Before there was Target and Walmart and Macys.

I mean, what was it like?

Did you walk up to a counter and say "I need beans and rice" and the guy handed you a box of both of those?

Would it be nice to go back to that or no?

I imagine there was not as much junk stuff back then?!

catherine
10-4-12, 5:56pm
Well, I haven't been around for 100 years, but I do remember when "Main Street" was where you did your shopping. When I lived with my great-aunt in a CT sea town, every day we went "up town"--we'd make stops at the grocer, the butcher, the baker. I'd try to steal some time at the little book shop owned by a woman who knew about every book in her store and whose cat slept curled up on a pile of books. The Italian baker knew that my aunt was coming by every Tuesday for coconut layer cake, and the butcher knew how she liked her meat cut.

Cash registers would add up the sale in the bigger places; in the smaller places, the storekeeper added up the few things on the paper bag with a pencil.

If you need miscellaneous stuff, you'd go to the five-and-dime stores, where you would pick up the household stuff you needed. My aunt would get oilcloth cut from a bolt to use as a kitchen table covering, or we would go to the "notions" department for needles and thread or whatever.

Yeah, definitely not as much junk stuff.

Gardenarian
10-4-12, 6:02pm
My mom talked about shopping in the 1930's. Yes, they kept all the stock behind the counter. My grandma was very modest and when they needed toilet paper she would write it down and hand the slip under the counter!

When I was a kid there was no Target (that I remember) but we used to go to the Variety Store. They sold penny candy, hardware, fabric, goldfish - variety! I loved that store.

Miss Cellane
10-4-12, 6:10pm
Macy's in NYC has been around since 1858.

I think there fewer pre-packed goods. Shopping would have taken longer, because you would have to wait for your 5 pounds of flour and 10 pounds of beans to be weighed and packaged (how they would been packaged, I haven't a clue). Or you'd buy larger quantities of things--barrels of flour, big sacks of beans. You'd also probably have to visit several stores--the butcher, the baker, the dry goods store.

· · · · · · ·

■ Parts of the exercise ■
1: Answer these questions about the thread on shopping before the big chain stores, one per line:
(a) What did the Italian baker know about the great-aunt?
(b) In the smaller places, how did the storekeeper add up a sale?
(c) Since what year has Macy's in NYC been around?
2: Resume the thread on shopping before the big chain stores from the point where it stops.

· · · · · · ·

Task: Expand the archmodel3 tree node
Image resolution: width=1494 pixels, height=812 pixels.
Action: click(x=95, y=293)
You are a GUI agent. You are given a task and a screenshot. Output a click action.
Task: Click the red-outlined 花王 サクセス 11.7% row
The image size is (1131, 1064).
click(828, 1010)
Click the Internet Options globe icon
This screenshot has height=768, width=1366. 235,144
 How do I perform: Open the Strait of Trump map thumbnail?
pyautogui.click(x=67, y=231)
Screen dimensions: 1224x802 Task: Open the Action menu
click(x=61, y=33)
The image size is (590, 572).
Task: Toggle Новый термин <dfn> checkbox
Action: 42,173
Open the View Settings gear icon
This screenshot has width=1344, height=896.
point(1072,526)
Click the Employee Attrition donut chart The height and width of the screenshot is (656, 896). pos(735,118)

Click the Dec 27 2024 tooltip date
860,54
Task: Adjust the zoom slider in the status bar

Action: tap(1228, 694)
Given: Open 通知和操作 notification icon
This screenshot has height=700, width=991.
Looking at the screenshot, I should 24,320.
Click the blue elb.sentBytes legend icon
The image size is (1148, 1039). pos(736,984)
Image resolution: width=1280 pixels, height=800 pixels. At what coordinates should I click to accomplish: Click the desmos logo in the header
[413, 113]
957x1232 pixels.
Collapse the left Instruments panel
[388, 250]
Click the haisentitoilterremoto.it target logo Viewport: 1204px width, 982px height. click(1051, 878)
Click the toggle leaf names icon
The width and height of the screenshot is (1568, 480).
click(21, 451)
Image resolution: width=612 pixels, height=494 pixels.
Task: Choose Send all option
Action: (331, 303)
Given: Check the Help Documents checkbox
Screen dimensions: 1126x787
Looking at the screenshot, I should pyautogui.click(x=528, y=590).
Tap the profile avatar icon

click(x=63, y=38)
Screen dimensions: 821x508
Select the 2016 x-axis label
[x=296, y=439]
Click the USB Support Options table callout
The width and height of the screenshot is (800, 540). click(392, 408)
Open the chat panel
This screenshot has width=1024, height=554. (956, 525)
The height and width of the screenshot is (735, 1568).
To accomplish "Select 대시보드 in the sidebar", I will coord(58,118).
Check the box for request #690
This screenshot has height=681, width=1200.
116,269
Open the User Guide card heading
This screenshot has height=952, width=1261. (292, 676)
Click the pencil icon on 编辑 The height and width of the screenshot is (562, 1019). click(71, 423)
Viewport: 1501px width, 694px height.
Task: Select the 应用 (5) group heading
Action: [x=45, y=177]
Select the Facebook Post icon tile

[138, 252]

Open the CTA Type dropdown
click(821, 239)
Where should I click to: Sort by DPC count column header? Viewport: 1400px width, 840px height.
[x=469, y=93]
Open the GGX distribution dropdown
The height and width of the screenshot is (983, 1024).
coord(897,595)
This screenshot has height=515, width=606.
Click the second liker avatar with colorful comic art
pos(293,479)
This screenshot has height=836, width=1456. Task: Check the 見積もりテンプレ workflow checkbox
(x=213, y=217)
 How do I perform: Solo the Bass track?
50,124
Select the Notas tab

· · · · · · ·

■ Responses in order ■
1:
(a) That she was coming by every Tuesday for coconut layer cake.
(b) By adding up the few things on the paper bag with a pencil.
(c) Since 1858.

2:
There probably wasn't as much junk stuff back then, but I'll be there was some. Toys and knickknacks. Cheap copies of more expensive clothing, shoes, tools. Costume jewelery was available by then.

I used to live in a town that bordered Boston. The area where I lived was built up between 1910 and 1930. Research at the local library showed that within half a mile of where I lived, there were at that time, two general grocery stores, two butchers, four bakeries, three fruit and vegetable stores (one is still there), within a mile walk. Most seem to have offered delivery, which as few people had cars, would have made shopping much easier. The town stretches for a few miles along a major road, and there were clearly three separate shopping areas, with the same types of stores repeated in each. People were either walking or taking the trolley, so the distance traveled made a difference.

People could also have taken the trolley into downtown Boston, where the Filene's and Jordan Marsh department stores had been in operation since the mid-1800's.

Shopping in rural areas would have been significantly different, as I suspect supplies would have to be bought on rare shopping trips to a town.

bunnys
10-4-12, 6:24pm
Depends on whether you lived in an urban or rural area.

Rurally there were "general mercantile" stores where there were some packaged products but many of the staples were sold by the pound and the storekeeper measured/weighed it all out for you and got your order together for you.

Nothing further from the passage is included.